St Asaph is 10 minutes from me and its awful there. I feel so sorry for anyone who is affected, it must be awful having your home flooded. Luckily where I live is safe. Where I work is ok, but the river inbetween them is the one which has burst and flooded everywhere in St Asaph so I may not be in work tomorrow......St Asaph is flooded, just watching the local news. It looks quite bad. we are just a few miles away but thankfully we are ok.
isn't it time we started abandoning housing estates built on flood plains, and not building any more in the future?
Well now, if you're going to start with that defeatist talk. Obviously, we keep building, and the water will eventually give up and behave. After all we Must Have More Houses!
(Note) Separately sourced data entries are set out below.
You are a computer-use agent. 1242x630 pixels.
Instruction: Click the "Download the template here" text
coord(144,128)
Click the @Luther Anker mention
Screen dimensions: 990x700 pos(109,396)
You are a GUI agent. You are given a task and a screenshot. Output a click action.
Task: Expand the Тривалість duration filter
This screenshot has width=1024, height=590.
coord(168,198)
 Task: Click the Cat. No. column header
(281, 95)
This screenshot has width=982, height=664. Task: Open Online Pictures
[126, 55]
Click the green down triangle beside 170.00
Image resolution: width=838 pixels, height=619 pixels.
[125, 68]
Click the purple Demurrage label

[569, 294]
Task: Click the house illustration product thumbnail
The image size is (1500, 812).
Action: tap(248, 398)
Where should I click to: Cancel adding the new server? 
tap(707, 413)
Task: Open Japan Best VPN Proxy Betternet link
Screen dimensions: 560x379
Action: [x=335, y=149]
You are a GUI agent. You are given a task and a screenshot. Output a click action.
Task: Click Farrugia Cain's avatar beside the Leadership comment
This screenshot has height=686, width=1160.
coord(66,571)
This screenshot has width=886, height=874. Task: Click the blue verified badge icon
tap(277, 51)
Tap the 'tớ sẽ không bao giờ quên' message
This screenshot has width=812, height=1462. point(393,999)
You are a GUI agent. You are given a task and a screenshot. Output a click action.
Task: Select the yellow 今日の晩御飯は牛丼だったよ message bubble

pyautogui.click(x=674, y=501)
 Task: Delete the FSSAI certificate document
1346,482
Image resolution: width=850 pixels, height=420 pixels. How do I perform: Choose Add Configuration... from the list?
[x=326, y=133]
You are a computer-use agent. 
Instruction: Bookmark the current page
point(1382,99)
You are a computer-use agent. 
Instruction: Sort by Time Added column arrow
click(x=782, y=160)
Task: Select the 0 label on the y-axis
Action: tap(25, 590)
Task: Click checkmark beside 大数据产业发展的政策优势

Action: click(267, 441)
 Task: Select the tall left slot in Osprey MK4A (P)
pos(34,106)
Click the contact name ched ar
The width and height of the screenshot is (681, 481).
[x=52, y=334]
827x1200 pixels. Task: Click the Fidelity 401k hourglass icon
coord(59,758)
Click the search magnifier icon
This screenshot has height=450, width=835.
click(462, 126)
There's a plot of land next to the Fulford Road on the edge of York, that's been 'Acquired For Development' for several years - firstly by Persimmon, laterly by Hogg. It's next to Germany Beck. A Beck, people may know, is a stream. The road is probably only a few hundred yards from the Ouse, and the ground is all low lying. That part of the road is closed by floods at least once a year - twice now in the last 2 months. I don't know whether the developers are actually sensible enough not to develop it after all, or if the lack of building is just down to planning or financial constraints. Anyone building houses there that weren't on stilts would be mad.
..and how about the building companies who seize upon land that no-one, literally no-one, in their right mind would consider simply because it is in a high house price, schools catchment area. The fact that it is also in a high rain catchment area deters them not at all. Germany Beck for example:
http://www.yorkpress.co.uk/news/9662959.Bid_to_revoke_Germany_Beck_planning_consent/
The site is almost undoubtedly under a metre or two of water as I write!